A sensação do tempo não é, no entanto, necessariamente, acompanhada de uma reflexão acerca dele, uma vez que a própria forma de experimentá-lo pode não possibilitar ao sujeito um tempo de reflexão. Diálogos cotidianos que, sob uma observação mais apurada, por vezes, revelam-se monólogos simultâneos entre duas ou mais pessoas, dão a entendê-las premidas pela necessidade de expressarem-se rapidamente. Tão rápido quanto os regimes de verdade lhes impõem, ao indicarem que um ínfimo instante não pode ser perdido, sob pena de evidenciar um tempo desperdiçado.
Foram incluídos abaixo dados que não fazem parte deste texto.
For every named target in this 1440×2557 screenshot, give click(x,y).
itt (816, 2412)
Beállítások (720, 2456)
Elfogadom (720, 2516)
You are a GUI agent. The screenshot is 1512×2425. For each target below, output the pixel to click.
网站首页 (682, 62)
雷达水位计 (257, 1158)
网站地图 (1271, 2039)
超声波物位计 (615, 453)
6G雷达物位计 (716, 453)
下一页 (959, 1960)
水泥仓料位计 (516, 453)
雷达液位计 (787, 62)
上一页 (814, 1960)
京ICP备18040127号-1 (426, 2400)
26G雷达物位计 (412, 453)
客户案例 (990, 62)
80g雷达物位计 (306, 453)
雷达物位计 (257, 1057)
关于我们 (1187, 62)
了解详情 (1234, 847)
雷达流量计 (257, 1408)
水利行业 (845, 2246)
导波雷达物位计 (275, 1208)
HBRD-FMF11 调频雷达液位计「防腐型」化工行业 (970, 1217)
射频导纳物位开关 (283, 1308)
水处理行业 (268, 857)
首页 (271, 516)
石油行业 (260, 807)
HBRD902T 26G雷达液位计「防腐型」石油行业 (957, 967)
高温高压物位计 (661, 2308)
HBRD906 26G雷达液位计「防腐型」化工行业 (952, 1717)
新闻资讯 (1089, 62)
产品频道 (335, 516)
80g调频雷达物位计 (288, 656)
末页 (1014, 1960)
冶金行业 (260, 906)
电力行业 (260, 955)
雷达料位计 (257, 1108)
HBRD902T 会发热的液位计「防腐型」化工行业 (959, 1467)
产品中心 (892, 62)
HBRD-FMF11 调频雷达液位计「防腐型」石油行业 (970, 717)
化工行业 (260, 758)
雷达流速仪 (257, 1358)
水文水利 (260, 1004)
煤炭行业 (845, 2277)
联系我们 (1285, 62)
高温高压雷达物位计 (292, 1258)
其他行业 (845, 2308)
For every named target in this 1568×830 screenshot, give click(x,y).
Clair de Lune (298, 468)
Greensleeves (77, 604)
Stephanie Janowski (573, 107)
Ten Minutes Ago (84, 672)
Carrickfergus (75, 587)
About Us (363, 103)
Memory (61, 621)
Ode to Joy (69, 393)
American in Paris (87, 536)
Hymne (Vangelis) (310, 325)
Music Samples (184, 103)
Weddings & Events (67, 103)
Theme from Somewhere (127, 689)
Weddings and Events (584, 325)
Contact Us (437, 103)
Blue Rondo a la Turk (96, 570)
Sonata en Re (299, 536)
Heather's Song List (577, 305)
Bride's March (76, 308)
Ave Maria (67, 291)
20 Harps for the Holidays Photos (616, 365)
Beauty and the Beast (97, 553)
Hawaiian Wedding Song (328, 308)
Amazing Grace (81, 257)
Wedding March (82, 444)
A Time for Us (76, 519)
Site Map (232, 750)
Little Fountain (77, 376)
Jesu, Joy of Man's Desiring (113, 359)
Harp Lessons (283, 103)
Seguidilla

Pode-se, então, inferir que, em decorrência de uma visão ideológica, que toma o tempo como algo dado e natural, tem-se sua não problematização pelos sujeitos que o experimentam. Desde esta perspectiva, sujeitos da contemporaneidade eternizam a máxima de Santo Agostinho ao remeter o tempo a uma condição de sabê-lo desde que não se pretenda explicá-lo.

Reside aí, um dos aspectos a indicar a relevância em relacionar-se estas categorias às questões do desemprego, da requalificação, e da saúde do trabalhador pois, como diz Harvey (1993, p. 190), "Sob a superfície de idéias do senso comum e aparentemente 'naturais' acerca do tempo e do espaço, ocultam-se territórios de ambiguidade, de contradição e de luta. Os conflitos surgem não apenas de apreciações subjetivas admitidamente diversas, mas porque diferentes qualidades materiais objetivas do tempo e do espaço são consideradas relevantes para a vida social em diferentes situações".

Trabalho e tempo, como se vê, entrelaçam-se no que se pode chamar de cenário contemporâneo. As mudanças da reestruturação produtiva, mormente aquelas provenientes do uso de novas tecnologias, vão incidir sobre o tempo e, ao instituírem novos regimes temporais, vão afetar a subjetividade. Como se vem acenando, trata-se, portanto, de novos modos de trabalhar, de novos regimes temporais, e de novos modos de subjetivar.

Cabe esclarecer que, para além de simples paisagem, ou de pano de fundo emoldurativo e inerte sobre o qual personagens contracenam, o cenário exposto é tomado como constitutivo do sujeito. Significá-lo desta maneira remete à idéia de reciprocidade entre mundo/sujeito, objetividade/subjetividade. Desta forma, o trabalhador em foco é o sujeito da reestruturação do trabalho, com distintos modos de experimentar o tempo, tendo em vista o reordenamento dos processos produtivos marcadamente atravessados pela velocidade.

Esse cenário exige a presença da Psicologia, pois acarreta novas experiências do trabalhador obrigado a uma abertura ao novo, configurado nas diversas tecnologias e paradigmas. Como diz Rolnik (1997, p.20-21), "essas mudanças implicam a conquista de uma flexibilidade para adaptar-se ao mercado em sua lógica de pulverização e globalização; uma abertura para o tão propalado novo: novos produtos, novas tecnologias, novos paradigmas, novos hábitos etc". Abertura para o novo, no entanto, conforme a autora, "não envolve necessariamente abertura para o estranho nem tolerância ao desassossego que isso mobiliza". Diante de tais transformações, cabe às subjetividades se reconfigurarem. Tais reconfigurações mostrar-se-ão, certamente, atravessadas pela questão do trabalho e do tempo, paradigmáticos nos modos de viver e de subjetivar contemporâneos. A Psicologia, portanto, não pode se eximir diante de realidades que se transformam e que, ao se transformarem, transformam também os sujeitos.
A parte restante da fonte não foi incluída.